9月に43年目のシーズンを迎える香港フィルハーモニー管弦楽団。その新シーズン(2016/17シーズン)のコンサートプログラムが6月9日、発表された。今季のプログラムは29件で57公演。教育活動を目的とする音楽活動は100回を超える予定だ。 (文・綾部浩司/取材協力と写真提供・香港フィルハーモニー管弦楽団) 
 

 

 

音楽監督ズヴェーデン 契約延長決定
 

香港フィルの新シーズン発表
音楽監督契約延長のサインを交わす(筆者撮影)


 香港フィルの音楽監督ヤープ・ヴァン・ズヴェーデンは2018/19シーズンに名門ニューヨーク・フィルハーモニックの音楽監督に就任することになっており、その去就が注目を集めた。今回の記者会見で香港フィルは契約期間の延長を発表。ズヴェーデンと香港フィルとの契約期間は2018/2019シーズンまでだが、2019/20シーズン以降もさらに3年延長されることが決定した。これで2012/13シーズンからスタートしたズヴェーデンの香港フィル音楽監督としての契約期間は、2021/22シーズンまでの計10年間となる。

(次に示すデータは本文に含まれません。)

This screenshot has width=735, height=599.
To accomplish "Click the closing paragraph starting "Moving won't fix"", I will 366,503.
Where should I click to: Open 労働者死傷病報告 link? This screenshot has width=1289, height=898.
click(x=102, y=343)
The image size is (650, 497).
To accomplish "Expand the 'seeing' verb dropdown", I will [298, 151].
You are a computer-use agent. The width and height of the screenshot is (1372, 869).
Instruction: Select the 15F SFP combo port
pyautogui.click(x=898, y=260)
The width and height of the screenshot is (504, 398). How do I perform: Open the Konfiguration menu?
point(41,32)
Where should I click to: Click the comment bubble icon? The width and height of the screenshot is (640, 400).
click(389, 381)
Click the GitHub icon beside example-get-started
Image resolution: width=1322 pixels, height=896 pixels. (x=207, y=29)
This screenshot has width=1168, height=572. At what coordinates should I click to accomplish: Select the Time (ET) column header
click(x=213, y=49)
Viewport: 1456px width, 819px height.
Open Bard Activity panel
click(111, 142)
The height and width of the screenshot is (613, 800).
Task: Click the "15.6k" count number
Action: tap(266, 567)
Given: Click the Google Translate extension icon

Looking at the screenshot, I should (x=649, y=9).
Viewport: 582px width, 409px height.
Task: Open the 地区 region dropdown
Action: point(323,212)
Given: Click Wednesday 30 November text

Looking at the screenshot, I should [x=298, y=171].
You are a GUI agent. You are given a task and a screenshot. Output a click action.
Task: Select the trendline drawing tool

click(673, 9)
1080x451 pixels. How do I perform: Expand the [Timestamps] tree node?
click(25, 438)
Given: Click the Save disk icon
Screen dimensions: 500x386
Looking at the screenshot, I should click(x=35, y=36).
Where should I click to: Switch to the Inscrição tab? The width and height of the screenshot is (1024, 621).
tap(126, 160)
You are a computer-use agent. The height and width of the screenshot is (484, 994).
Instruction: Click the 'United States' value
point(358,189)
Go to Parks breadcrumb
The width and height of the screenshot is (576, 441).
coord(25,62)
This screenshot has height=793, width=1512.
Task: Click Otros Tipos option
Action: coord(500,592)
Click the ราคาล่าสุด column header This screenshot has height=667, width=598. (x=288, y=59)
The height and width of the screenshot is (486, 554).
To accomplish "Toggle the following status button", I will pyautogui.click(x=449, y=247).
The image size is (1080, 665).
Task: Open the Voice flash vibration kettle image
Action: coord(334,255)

 ズヴェーデンは今回の契約期間延長決定について、「私は、香港フィルは宝石だと思っています。才能あるメンバー1人ひとりがこのオーケストラを素晴らしいものにしています。音楽監督の任期延長は大変喜ばしいことで、彼らと共に働けることは大変光栄です。今後さらにたくさんのエキサイティングなプロジェクトを準備しています」と抱負を述べた。

 

香港フィルの新シーズン発表
抱負を語るヤープ・ヴァン・ズヴェーデン
 

 ズヴェーデンは新シーズンに計9プログラム16公演を指揮する予定だ。2014/15シーズンからスタートしたワーグナーの楽劇『ニーベルングの指環』の「ジークフリート」(1月19、22日)やシューベルトの交響曲「ザ・グレート」(6月16、17日)をはじめ、客演指揮者として2002年に香港フィルと初共演した際に演奏されたショスタコーヴィッチの交響曲第8番(2017年4月26、27日)を演奏。新シーズンと来季(2017/18シーズン)の2年をかけて演奏されるマーラー交響曲全曲から、10月に第1番、12月に第3番、来年4月に第6番を演奏することになっている。
 

 一方、ズヴェーデンが指揮をとる公演のほかにも多くの魅力的なプログラムが予定されている。新シーズンのオープニング・コンサート(9月9、10日)は香港フィルと久々の共演となるヨーヨー・マの演奏で幕開け。クリスマス前のウィンターシーズンには、映画音楽作曲家ジョン・ウィリアムズの作品だけを集中的に取り上げたプログラム(12月16、17日)が楽しめる。

 

 2017年もぜいたくなラインアップが続く。2月には歌姫スミー・ヨーが没後40年のマリア・カラスを称えるコンサートを行う。ロンドン交響楽団副指揮者で来シーズンよりスウェーデンのノールランド・オペラの首席指揮者となる香港生まれの女性指揮者エリアム・チャンと英国の名ピアニスト、スティーブン・ハウの共演によるベートーヴェンのピアノ協奏曲第5番「皇帝」(3月31日、4月1日)も注目のコンサートだ。

 シーズン終盤は日本人音楽家の来港も予定。4月には、バイオリンの巨匠ハイフェッツが愛用していたストラディヴァリウスの「ドルフィン(Dolphin)」を引き継いだ諏訪内晶子が、ウォルトンのバイオリン協奏曲を奏でる。近年毎シーズン香港フィルを指揮している準メルクルは、ハープでの演奏に編曲されたモーツァルトのピアノ協奏曲第19番と得意のフランス作曲家作品で、新シーズンフィナーレに花を添えてくれる (7月7、8日)。


 また、2017年春には1988年以来、実に29年ぶりとなる香港フィルの日本公演を行う計画が明らかになった。